WHAT TO DO:
Reproduce without alteration the lines of the items, from the line containing "The image size is (1024, 768)." up to and including the line containing "Action: [154, 65]".
## BEGIN
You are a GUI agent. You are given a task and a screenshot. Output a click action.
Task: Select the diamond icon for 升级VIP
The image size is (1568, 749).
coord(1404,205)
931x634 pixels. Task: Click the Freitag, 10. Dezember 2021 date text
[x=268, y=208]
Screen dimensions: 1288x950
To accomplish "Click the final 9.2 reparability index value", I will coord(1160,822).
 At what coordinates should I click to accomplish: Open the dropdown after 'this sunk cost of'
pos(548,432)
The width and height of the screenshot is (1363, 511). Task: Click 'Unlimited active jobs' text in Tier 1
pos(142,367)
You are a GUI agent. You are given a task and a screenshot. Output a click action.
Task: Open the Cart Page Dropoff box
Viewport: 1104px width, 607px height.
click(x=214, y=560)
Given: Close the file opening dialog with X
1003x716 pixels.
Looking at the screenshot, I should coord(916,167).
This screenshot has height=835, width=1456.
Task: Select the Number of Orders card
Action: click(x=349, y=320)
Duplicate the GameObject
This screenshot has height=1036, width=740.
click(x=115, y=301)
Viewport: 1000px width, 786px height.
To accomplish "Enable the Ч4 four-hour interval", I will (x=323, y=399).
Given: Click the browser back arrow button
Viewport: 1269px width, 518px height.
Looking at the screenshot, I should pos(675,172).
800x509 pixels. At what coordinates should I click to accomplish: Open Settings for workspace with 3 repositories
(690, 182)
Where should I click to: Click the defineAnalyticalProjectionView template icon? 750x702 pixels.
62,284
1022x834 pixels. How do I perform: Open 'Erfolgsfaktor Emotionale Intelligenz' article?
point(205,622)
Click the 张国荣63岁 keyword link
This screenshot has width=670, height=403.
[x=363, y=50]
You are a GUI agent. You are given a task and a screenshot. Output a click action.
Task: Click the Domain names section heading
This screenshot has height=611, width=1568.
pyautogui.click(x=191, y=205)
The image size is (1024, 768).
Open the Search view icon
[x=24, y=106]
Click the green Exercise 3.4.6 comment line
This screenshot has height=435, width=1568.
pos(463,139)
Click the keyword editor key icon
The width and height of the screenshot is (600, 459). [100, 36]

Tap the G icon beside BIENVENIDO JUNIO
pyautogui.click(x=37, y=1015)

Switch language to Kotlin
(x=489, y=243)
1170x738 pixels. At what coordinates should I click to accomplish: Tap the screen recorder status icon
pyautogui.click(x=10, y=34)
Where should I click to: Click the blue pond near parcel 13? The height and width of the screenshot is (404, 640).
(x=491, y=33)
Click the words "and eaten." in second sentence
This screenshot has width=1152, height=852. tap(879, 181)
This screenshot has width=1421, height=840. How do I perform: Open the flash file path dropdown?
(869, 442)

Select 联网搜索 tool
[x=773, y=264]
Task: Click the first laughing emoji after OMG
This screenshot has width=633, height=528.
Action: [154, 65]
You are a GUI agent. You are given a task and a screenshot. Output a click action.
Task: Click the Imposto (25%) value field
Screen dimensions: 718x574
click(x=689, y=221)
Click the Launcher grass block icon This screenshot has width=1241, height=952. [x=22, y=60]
## END
EXERCISE ANSWER:
The image size is (1024, 768).
Open the Search view icon
[x=24, y=106]
Click the green Exercise 3.4.6 comment line
This screenshot has height=435, width=1568.
pos(463,139)
Click the keyword editor key icon
The width and height of the screenshot is (600, 459). [100, 36]

Tap the G icon beside BIENVENIDO JUNIO
pyautogui.click(x=37, y=1015)

Switch language to Kotlin
(x=489, y=243)
1170x738 pixels. At what coordinates should I click to accomplish: Tap the screen recorder status icon
pyautogui.click(x=10, y=34)
Where should I click to: Click the blue pond near parcel 13? The height and width of the screenshot is (404, 640).
(x=491, y=33)
Click the words "and eaten." in second sentence
This screenshot has width=1152, height=852. tap(879, 181)
This screenshot has width=1421, height=840. How do I perform: Open the flash file path dropdown?
(869, 442)

Select 联网搜索 tool
[x=773, y=264]
Task: Click the first laughing emoji after OMG
This screenshot has width=633, height=528.
Action: [154, 65]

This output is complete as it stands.